Avec près de 20 millions de ventes certifiées et plus de 33 millions annoncées, Jean-Jacques Goldman s’est depuis longtemps hissé dans le top 10 des plus gros vendeurs de disques francophones. Il y fricote avec les Johnny Hallyday, Michel Sardou, Francis Cabrel, Mylène Farmer et autres David Guetta. Mais loin de Céline Dion, active depuis 1981 comme il l’est en solo. La chanteuse québécoise affiche 125 millions de disques certifiés et plus de 230 millions annoncés.

Le phénomène D'eux

Il faut cependant rendre à César ce qui lui appartient. Et dans ce palmarès impressionnant qu’affiche la native de Charlemagne, une partie du mérite revient assurément à JJG. Sans lui, pas de D’eux, surnommé "The French Album" aux États-Unis, le disque francophone de tous les records. Lorsqu’il est sorti en 1995, il est resté 44 semaines en tête des ventes et s’est écoulé à des millions d’exemplaires. Près de 4,5 millions en France. Plus de huit millions sur tout le continent européen (octuple disque de platine à cette échelle !). Ajoutez en deux millions de plus si l’on ouvre le calcul à la planète entière. Porté par les singles "Pour que tu m’aimes encore" et "J’irai où tu iras", ce n’est plus un succès, c’est un phénomène.

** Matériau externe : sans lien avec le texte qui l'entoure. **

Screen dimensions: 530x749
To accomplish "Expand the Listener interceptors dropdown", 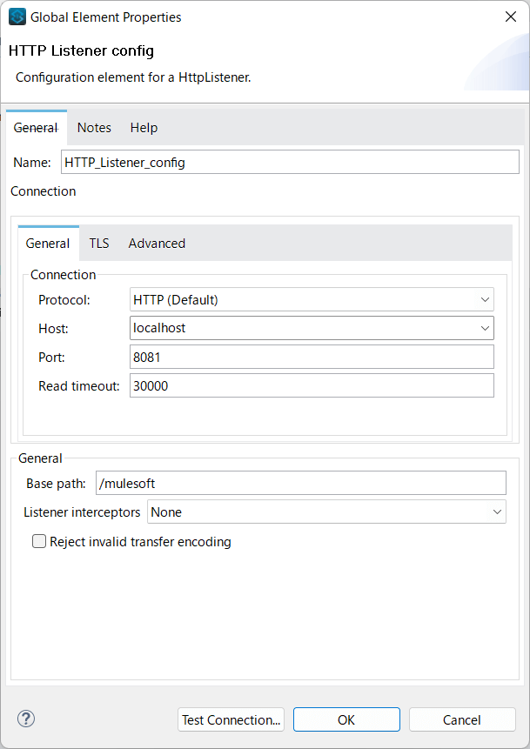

Des débuts en forme de flop

Jean-Jacques Goldman porte bien son nom, c’est LE golden-boy de l’industrie musicale française. Pourtant, ses débuts en solo ont été laborieux. Dans la seconde moitié des années 70, il galère. Ses singles ne se vendent pas alors que le groupe dans lequel il officie, Taï Phong, parvient à se démarquer quelque peu, notamment avec l’album Taï Phong publié en 1975. Il prend aussi un râteau lorsqu’un éditeur tente de caser les chansons de l’auteur-compositeur auprès des maisons de disques pour que d’autres les chantent. Conséquence : Goldman devient chanteur par nécessité, a-t-il confié.

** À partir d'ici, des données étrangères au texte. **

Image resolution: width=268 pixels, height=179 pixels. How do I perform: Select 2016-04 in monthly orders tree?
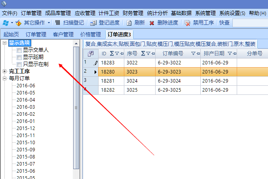pos(26,100)
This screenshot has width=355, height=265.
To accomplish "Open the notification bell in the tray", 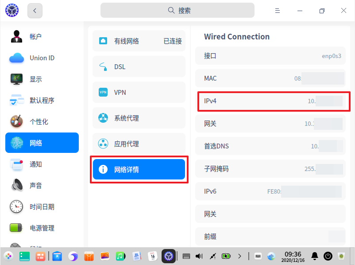I will pyautogui.click(x=314, y=256).
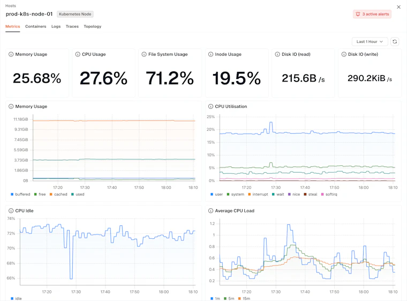Click the Kubernetes Node badge
The height and width of the screenshot is (301, 407).
coord(75,14)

Mais il suffisait d’un signe pour que le destin bascule et ce sera "Il suffira d’un signe"… Un demi-million de copies vendues. Même si l’extrait suivant est à nouveau un échec, la machine est désormais lancée et plus rien ne pourra l’arrêter. "Quand la musique est bonne", "Comme toi, "Au bout de mes rêves", "Encore un matin", "Envole-moi", "Long Is The Road (Américain)", "Je marche seul", "Je te donne", "Pas toi", "La vie par procuration", "Elle a fait un bébé toute seule", "Il changeait la vie", "Là-bas", "À nos actes manqués", "Né en 17 à Leidenstadt", "Juste après", "On ira", "Pas toi", "Ensemble", etc. Le problème avec Jean-Jacques Goldman n’est pas de trouver 30 titres dont tout le monde se souvient mais c’est de n’en garder que 30 tant il a abreuvé les charts pendant 20 ans, entre 1981 et 2001, date de la sortie de son dernier album, Chanson pour les pieds.


La plume des autres

Depuis la fin de la tournée qui a accompagné ce disque, Jean-Jacques Goldman a rangé sa guitare au placard ou au grenier ou dans la cave. En tout cas, là où il ne la retrouvera plus. Du moins pour son propre service. Parce que sa retraite médiatique n’est pas synonyme de retrait. Il continue d’écrire pour les autres : Céline Dion, bien entendu. Mais aussi Garou, Calogero, Patrick Fiori, etc. Sans oublier ses contributions pour Johnny Hallyday, Patricia Kaas, Marc Lavoine, Maurane, Christophe Willem et tant d’autres.